# **作業流程**

1. 搭建model
  * 使用MNIST數據集
  * 設定不同hyperparameters的condition，可以使用的組合：
    * Activation_settings=["tanh","ReLU"]
    * Initial_settings=["random","Xavier","Kaiming"]
    * L2_settings=[0.001,0.0001,"none"]
    * Optimizer_settings=["sgd","Momentum","Adam"]
    * epochs_settings=[100,200,300]
    * hidden_nodes=[5,8,11]
    * LR_scheduler_settings=["none","cosine"]

2. 訓練model和evaluate
  * 總共訓練了(3*3*3*2)54種組合：
    * Activation_settings="ReLU"
    * Initial_settings=["random","Xavier","Kaiming"]
    * L2_settings=0.001
    * Optimizer_settings="Adam"
    * epochs_settings=[100,200,300]
    * hidden_nodes=[5,8,11]
    * LR_scheduler_settings=["none","cosine"]

3. ensemble 3 top model:
  * save : 一個dictionary，key為model名稱，value為準確度
  * 使用save挑出三個準確度最高的model，並且平均三者的predict，再計算出最終的accuracy

## 搭建model

In [None]:
import torch
import torch.nn as nn
import torchvision
import torchvision.transforms as transforms
from torch.utils.data import ConcatDataset
from sklearn.model_selection import train_test_split
Activation_settings=["tanh","ReLU"]
Initial_settings=["random","Xavier","Kaiming"]
L2_settings=[0.001,0.0001,"none"]
Optimizer_settings=["sgd","Momentum","Adam"]
epochs_settings=[100,200,300]
hidden_nodes=[5,8,11]
LR_scheduler_settings=["none","cosine"]
save={}
# 轉換訓練資料
transform = transforms.Compose(
    [transforms.ToTensor(),
     transforms.Normalize((0.1307,), (0.3081,))])

# 載入MNIST手寫數字資料集，並將資料轉換為Tensor型態
train_data = torchvision.datasets.MNIST(root='./data', train=True, 
                                        transform=transform, 
                                        download=True)
test_data = torchvision.datasets.MNIST(root='./data', train=False, 
                                       transform=transform, 
                                       download=True)
dataset = ConcatDataset([train_data, test_data])

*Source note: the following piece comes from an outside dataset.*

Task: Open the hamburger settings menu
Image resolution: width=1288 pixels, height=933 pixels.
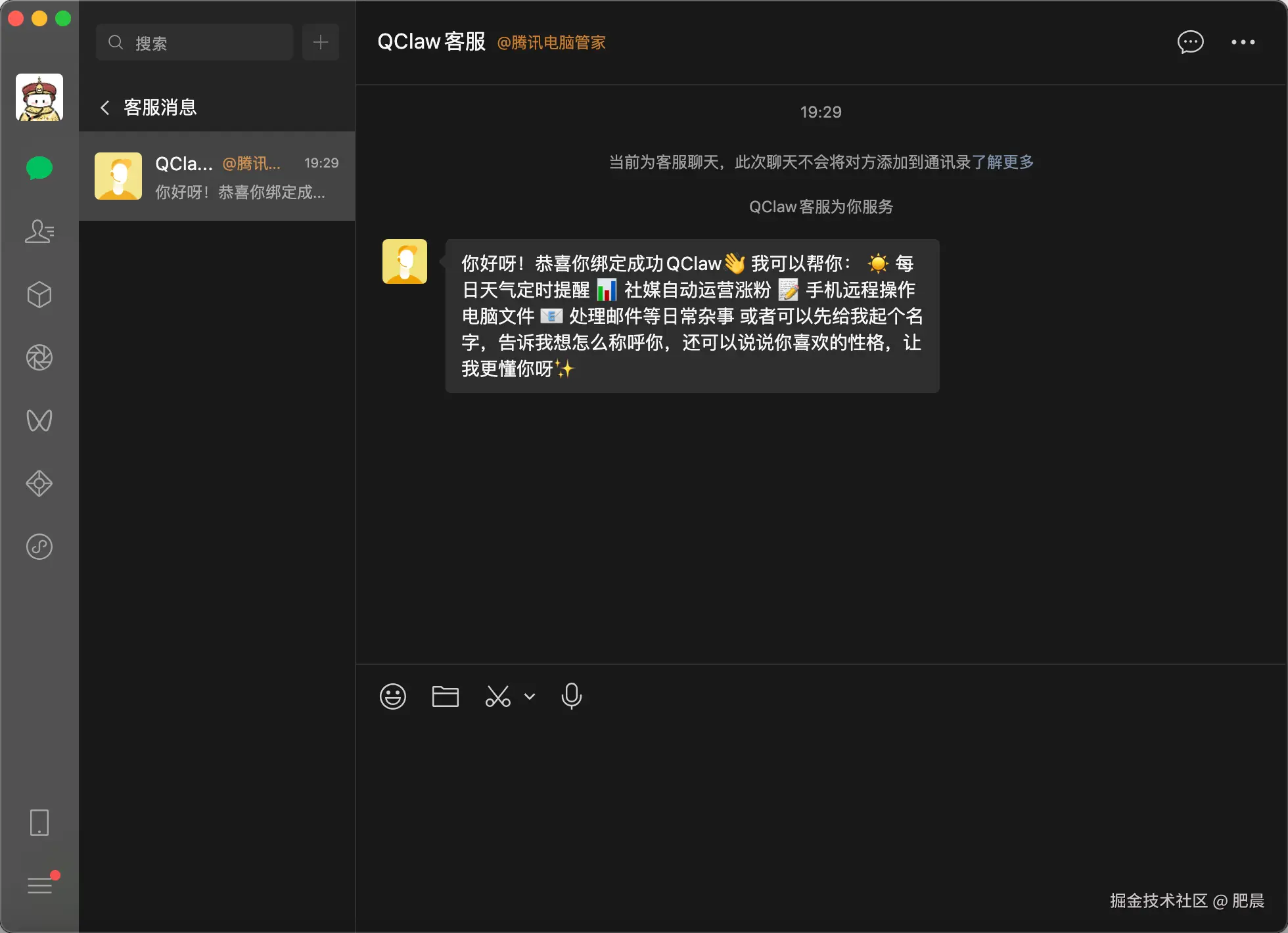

train_data, test_data = train_test_split(dataset, random_state=777, train_size=0.8)


batch_size = 64
train_loader = torch.utils.data.DataLoader(train_data, batch_size=batch_size, shuffle=True)
test_loader = torch.utils.data.DataLoader(test_data, batch_size=batch_size, shuffle=True)

  return torch.from_numpy(parsed.astype(m[2], copy=False)).view(*s)


In [None]:
class TwoLayerNet(torch.nn.Module):

    def __init__(self, Activation_settings, hidden_nodes):
        super(TwoLayerNet, self,).__init__()
        self.fc1 = torch.nn.Linear(28*28, hidden_nodes)
        self.fc2 = torch.nn.Linear(hidden_nodes, 10)
        self.activation = Activation_settings

    def forward(self, x):
      if self.activation =="ReLU":
        x = x.view(-1, 28*28)
        x = torch.nn.functional.relu(self.fc1(x))
        x = self.fc2(x)
      elif self.activation =="tanh":
        x = x.view(-1, 28*28)
        x = torch.nn.functional.tanh(self.fc1(x))
        x = self.fc2(x)
      return x

In [None]:
def init_weight(m, Initial_settings='Xavier', Activation_settings='none'):
  if isinstance(m,nn.Linear):
    if Initial_settings =='Xavier':
      torch.nn.init.xavier_uniform(m.weight)
    elif Initial_settings =='Kaiming':
      torch.nn.init.kaiming_uniform(m.weight, nonlinearity = Activation_settings)

In [None]:
def train(Activation_settings, Initial_settings, L2_settings, Optimizer_settings, epochs_settings, hidden_nodes, LR_scheduler_settings):
  model = TwoLayerNet(Activation_settings, hidden_nodes)
  if Initial_settings =='Xavier':
      model.apply(lambda model: init_weight(model, "Xavier"))
  elif Initial_settings =='Kaiming':
      model.apply(lambda model: init_weight(model, "Kaiming", 'relu'))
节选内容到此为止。